==== EXERCISE INPUTS ====
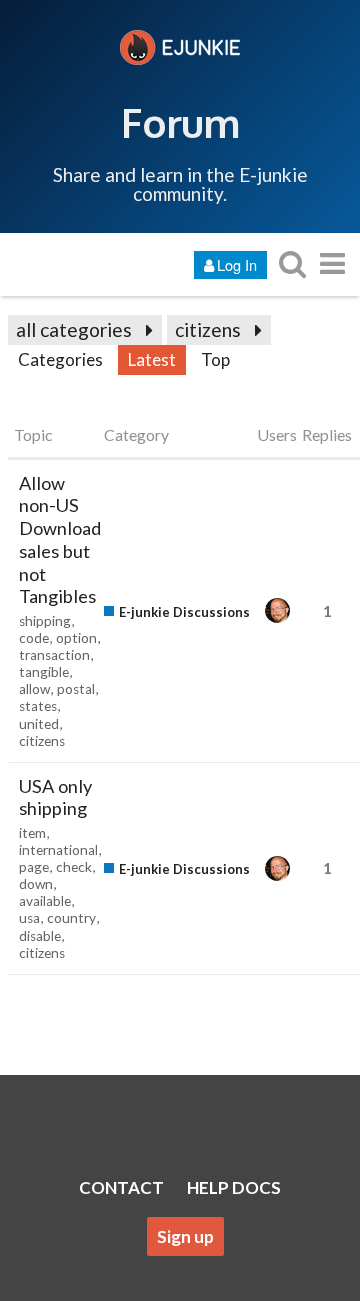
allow (34, 689)
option (76, 638)
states (38, 706)
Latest (152, 359)
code (34, 638)
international (58, 850)
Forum (180, 122)
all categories (74, 329)
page (34, 867)
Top (215, 359)
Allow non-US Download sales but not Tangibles (60, 540)
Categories (60, 359)
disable (40, 936)
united (39, 724)
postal (76, 689)
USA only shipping (55, 797)
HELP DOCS (234, 1187)
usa (29, 918)
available (45, 901)
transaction (54, 655)
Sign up (185, 1236)
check (74, 867)
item (32, 833)
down (36, 884)
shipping (45, 621)
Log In (237, 264)
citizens (208, 329)
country (71, 918)
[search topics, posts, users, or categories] (292, 263)
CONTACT (121, 1187)
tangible (44, 672)
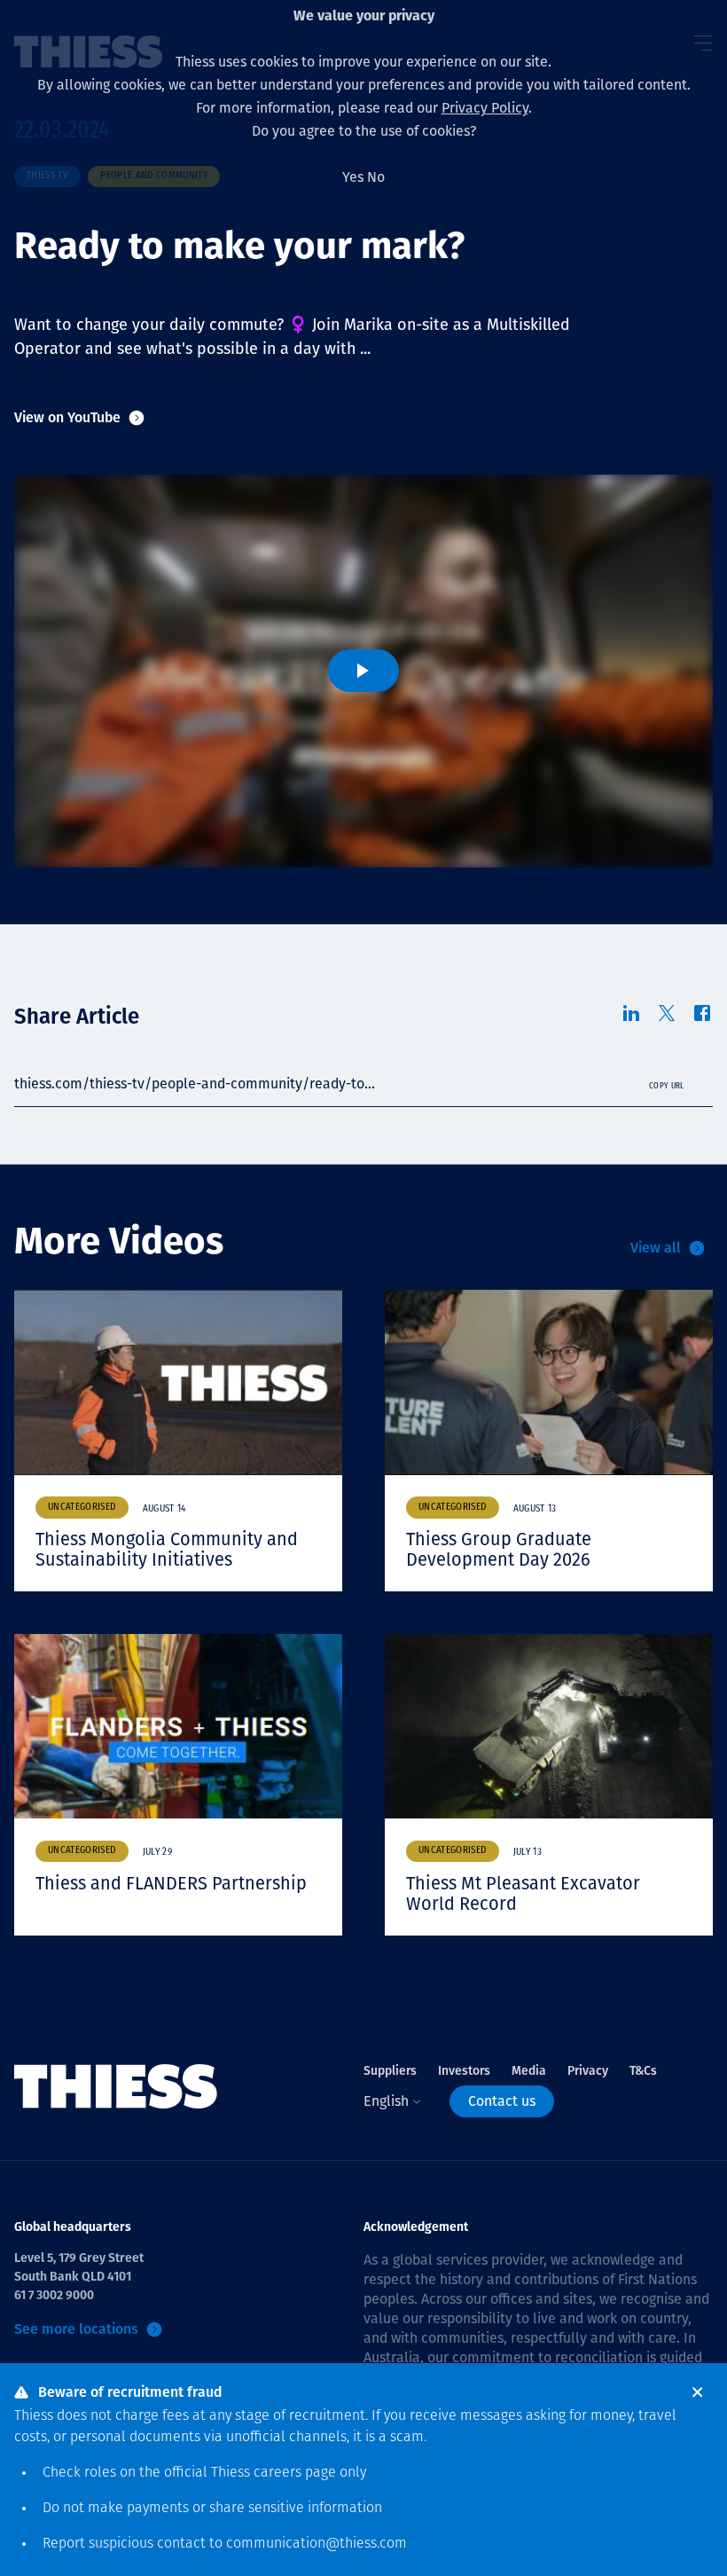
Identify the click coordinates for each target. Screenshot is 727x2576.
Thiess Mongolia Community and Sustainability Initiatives (166, 1549)
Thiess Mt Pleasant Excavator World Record (523, 1893)
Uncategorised (82, 1507)
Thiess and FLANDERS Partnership (171, 1883)
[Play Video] (363, 670)
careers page (295, 2473)
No (376, 177)
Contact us (501, 2101)
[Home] (116, 2086)
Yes (353, 177)
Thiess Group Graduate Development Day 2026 (498, 1549)
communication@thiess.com (316, 2544)
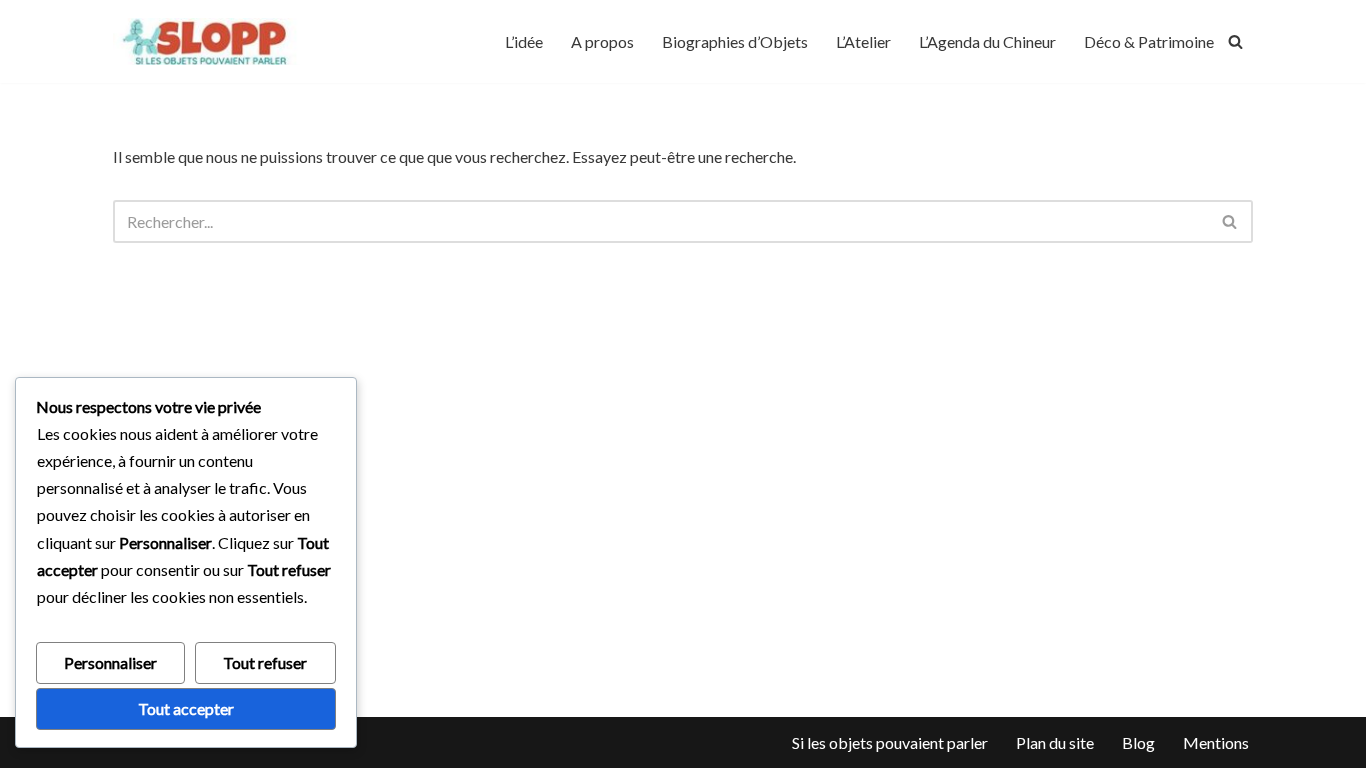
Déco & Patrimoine (1149, 41)
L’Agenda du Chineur (987, 41)
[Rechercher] (1235, 41)
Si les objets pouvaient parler (890, 742)
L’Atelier (863, 41)
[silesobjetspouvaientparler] (208, 41)
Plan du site (1055, 742)
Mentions (1216, 742)
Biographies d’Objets (735, 41)
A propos (602, 41)
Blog (1138, 742)
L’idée (524, 41)
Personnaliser (110, 662)
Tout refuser (265, 662)
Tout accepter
====
TASK INSTRUCTIONS →
When you copy the data above, reproduce each line exactly and skip every image.

WORKED SOLUTION →
allow (34, 689)
option (76, 638)
states (38, 706)
Latest (152, 359)
code (34, 638)
international (58, 850)
Forum (180, 122)
all categories (74, 329)
page (34, 867)
Top (215, 359)
Allow non-US Download sales but not Tangibles (60, 540)
Categories (60, 359)
disable (40, 936)
united (39, 724)
postal (76, 689)
USA only shipping (55, 797)
HELP DOCS (234, 1187)
usa (29, 918)
available (45, 901)
transaction (54, 655)
Sign up (185, 1236)
check (74, 867)
item (32, 833)
down (36, 884)
shipping (45, 621)
Log In (237, 264)
citizens (208, 329)
country (71, 918)
[search topics, posts, users, or categories] (292, 263)
CONTACT (121, 1187)
tangible (44, 672)
Identify the click coordinates for each target. Screenshot is 727x2576.
Thiess Mongolia Community and Sustainability Initiatives (166, 1549)
Thiess Mt Pleasant Excavator World Record (523, 1893)
Uncategorised (82, 1507)
Thiess and FLANDERS Partnership (171, 1883)
[Play Video] (363, 670)
careers page (295, 2473)
No (376, 177)
Contact us (501, 2101)
[Home] (116, 2086)
Yes (353, 177)
Thiess Group Graduate Development Day 2026 (498, 1549)
communication@thiess.com (316, 2544)
Déco & Patrimoine (1149, 41)
L’Agenda du Chineur (987, 41)
[Rechercher] (1235, 41)
Si les objets pouvaient parler (890, 742)
L’Atelier (863, 41)
[silesobjetspouvaientparler] (208, 41)
Plan du site (1055, 742)
Mentions (1216, 742)
Biographies d’Objets (735, 41)
A propos (602, 41)
Blog (1138, 742)
L’idée (524, 41)
Personnaliser (110, 662)
Tout refuser (265, 662)
Tout accepter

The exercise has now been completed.